### Source passage
The Brian Mudd Show

The Brian Mudd Show

There are two sides to stories and one side to facts. That's Brian's mantra and what drives him to get beyond the headlines.Full Bio

 

Q&A – Aren’t Social Security & Medicare Supposed to Be Trust Funds?

Q&A of the Day – Aren’t Social Security & Medicare Supposed to Be Trust Funds? 

Each day I feature a listener question sent by one of these methods.   

Email: brianmudd@iheartmedia.com  

Social: @brianmuddradio    

iHeartRadio: Use the Talkback feature – the microphone button on our station’s page in the iHeart app.    

Today’s Entry: Submitted via talkback regarding Social Security and Medicare’s looming insolvency given that they’re supposed to be “trust funds”

### About this task
Reproduce verbatim the portion of the Brian Mudd Show page that begins at the words "Q&A of the Day" and stops after the words "the iHeart app.".

### Data listing

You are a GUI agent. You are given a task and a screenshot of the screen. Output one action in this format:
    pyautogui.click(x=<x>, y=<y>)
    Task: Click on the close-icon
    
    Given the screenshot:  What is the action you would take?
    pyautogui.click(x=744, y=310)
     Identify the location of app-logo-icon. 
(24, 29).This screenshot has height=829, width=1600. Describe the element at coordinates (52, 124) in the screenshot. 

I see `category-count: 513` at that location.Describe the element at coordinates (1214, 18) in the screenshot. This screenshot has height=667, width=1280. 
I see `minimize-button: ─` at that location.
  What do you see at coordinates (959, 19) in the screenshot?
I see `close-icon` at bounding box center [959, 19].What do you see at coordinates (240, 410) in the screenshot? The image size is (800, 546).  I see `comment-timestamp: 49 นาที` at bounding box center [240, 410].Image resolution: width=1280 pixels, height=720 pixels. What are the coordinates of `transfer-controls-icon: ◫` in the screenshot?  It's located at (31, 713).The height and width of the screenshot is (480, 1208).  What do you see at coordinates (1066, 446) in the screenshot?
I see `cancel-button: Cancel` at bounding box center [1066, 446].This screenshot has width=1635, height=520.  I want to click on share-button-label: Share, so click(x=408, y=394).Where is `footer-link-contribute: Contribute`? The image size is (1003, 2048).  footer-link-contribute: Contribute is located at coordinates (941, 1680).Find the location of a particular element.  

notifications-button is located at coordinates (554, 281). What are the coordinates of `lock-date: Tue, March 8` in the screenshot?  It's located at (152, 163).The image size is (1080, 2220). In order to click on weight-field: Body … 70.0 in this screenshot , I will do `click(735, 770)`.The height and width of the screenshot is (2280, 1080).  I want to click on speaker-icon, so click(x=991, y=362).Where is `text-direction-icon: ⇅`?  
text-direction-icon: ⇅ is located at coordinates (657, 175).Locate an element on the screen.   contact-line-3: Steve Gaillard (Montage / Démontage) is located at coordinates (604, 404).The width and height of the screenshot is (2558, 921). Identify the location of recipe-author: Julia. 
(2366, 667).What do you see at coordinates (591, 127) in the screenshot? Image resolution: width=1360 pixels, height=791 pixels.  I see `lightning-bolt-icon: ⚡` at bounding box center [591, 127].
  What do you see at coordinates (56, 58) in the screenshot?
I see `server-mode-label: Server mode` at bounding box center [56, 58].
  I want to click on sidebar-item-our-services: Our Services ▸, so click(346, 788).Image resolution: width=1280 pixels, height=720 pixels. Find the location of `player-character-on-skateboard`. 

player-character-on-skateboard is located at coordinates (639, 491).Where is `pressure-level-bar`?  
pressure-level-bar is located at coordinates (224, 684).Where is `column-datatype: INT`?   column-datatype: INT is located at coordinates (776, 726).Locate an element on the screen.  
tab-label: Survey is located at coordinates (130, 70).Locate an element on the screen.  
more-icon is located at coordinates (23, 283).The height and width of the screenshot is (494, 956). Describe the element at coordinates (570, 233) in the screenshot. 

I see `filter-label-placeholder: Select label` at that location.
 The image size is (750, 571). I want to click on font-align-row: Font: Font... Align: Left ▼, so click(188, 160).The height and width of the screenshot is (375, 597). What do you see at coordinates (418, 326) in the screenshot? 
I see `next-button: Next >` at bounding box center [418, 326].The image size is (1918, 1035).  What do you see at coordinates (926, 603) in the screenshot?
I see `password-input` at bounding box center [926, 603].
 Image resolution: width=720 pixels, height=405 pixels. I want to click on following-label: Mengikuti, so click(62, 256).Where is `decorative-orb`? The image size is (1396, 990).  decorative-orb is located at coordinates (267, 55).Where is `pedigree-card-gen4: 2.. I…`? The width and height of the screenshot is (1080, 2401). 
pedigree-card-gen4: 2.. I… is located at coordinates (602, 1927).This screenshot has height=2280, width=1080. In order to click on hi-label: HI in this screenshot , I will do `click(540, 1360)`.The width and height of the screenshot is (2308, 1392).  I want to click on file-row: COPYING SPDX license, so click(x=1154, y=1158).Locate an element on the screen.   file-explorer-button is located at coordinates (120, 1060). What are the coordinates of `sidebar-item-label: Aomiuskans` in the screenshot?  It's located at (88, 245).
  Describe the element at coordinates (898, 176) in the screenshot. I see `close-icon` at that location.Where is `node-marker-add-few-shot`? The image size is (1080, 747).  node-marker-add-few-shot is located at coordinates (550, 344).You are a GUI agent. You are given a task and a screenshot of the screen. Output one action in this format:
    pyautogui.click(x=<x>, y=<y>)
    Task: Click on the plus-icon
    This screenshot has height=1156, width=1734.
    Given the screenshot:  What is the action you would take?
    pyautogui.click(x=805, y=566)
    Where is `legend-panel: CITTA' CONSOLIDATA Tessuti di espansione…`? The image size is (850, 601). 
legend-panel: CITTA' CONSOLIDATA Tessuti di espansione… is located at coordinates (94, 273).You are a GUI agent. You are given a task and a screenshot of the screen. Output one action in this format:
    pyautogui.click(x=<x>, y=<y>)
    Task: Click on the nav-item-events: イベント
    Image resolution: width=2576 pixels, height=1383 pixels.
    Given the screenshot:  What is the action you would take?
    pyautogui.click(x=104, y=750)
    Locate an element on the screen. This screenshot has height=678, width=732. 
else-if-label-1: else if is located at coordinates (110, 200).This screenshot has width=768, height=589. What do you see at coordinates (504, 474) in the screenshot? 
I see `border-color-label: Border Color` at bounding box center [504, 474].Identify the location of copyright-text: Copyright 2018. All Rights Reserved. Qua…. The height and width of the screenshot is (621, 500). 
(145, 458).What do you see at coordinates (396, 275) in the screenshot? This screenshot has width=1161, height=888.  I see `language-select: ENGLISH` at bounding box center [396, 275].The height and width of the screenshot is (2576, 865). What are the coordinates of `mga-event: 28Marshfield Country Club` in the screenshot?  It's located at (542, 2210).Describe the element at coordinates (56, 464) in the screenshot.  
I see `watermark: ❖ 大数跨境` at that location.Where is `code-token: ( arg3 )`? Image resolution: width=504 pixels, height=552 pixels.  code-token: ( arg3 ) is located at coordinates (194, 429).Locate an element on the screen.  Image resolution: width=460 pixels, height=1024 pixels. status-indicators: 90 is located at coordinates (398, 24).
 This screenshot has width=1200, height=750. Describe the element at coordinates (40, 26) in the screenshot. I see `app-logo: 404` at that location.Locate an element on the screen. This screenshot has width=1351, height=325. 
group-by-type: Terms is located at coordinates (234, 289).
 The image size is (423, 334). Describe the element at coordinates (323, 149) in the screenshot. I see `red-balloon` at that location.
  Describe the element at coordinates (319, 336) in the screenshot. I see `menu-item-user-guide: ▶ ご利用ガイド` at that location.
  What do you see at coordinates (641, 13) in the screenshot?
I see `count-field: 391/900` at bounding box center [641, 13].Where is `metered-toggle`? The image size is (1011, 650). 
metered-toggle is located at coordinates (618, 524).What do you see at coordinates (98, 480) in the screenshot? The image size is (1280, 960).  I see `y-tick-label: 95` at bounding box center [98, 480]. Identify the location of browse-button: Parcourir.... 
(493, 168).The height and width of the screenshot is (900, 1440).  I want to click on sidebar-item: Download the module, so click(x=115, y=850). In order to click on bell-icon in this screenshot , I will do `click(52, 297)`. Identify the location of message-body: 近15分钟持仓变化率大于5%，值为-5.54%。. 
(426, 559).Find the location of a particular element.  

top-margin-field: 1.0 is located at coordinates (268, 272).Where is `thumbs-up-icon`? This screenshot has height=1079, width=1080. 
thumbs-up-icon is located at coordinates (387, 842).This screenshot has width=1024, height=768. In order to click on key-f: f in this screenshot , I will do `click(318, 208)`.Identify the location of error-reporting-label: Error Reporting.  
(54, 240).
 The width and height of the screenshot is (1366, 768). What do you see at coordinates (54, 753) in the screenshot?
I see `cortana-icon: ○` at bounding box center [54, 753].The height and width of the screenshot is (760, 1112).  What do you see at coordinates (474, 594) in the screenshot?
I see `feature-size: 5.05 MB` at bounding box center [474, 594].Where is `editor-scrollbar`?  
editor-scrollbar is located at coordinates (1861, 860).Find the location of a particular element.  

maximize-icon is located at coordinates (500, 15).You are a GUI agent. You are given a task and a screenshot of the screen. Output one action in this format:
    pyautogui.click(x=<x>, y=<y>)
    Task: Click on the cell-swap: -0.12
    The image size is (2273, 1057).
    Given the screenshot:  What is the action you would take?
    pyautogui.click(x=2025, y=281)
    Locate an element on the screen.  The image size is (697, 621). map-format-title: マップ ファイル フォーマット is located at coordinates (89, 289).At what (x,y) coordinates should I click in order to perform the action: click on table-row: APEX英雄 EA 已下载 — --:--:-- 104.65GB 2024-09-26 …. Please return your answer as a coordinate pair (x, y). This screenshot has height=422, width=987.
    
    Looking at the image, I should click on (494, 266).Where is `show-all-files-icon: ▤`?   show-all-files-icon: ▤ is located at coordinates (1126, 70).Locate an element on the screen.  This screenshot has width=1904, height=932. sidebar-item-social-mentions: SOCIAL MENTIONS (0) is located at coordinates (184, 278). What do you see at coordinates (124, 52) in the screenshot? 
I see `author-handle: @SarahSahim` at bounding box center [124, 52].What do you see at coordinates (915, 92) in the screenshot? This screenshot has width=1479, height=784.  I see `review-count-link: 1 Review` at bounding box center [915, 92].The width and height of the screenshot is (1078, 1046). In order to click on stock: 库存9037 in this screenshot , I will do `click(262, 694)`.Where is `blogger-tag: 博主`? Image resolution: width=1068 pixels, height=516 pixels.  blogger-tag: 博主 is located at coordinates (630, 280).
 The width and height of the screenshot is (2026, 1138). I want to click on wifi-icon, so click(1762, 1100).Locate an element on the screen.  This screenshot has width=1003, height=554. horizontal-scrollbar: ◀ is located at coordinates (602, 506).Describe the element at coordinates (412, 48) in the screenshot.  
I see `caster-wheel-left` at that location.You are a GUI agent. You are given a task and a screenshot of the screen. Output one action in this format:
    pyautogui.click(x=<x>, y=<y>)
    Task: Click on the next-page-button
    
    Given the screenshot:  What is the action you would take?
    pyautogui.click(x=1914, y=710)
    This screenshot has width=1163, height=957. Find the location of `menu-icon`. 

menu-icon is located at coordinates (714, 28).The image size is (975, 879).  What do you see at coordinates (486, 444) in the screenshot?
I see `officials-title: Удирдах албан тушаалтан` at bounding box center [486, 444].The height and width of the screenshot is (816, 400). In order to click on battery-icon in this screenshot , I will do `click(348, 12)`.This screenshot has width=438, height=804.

### Written reply
Q&A of the Day – Aren’t Social Security & Medicare Supposed to Be Trust Funds? 

Each day I feature a listener question sent by one of these methods.   

Email: brianmudd@iheartmedia.com  

Social: @brianmuddradio    

iHeartRadio: Use the Talkback feature – the microphone button on our station’s page in the iHeart app.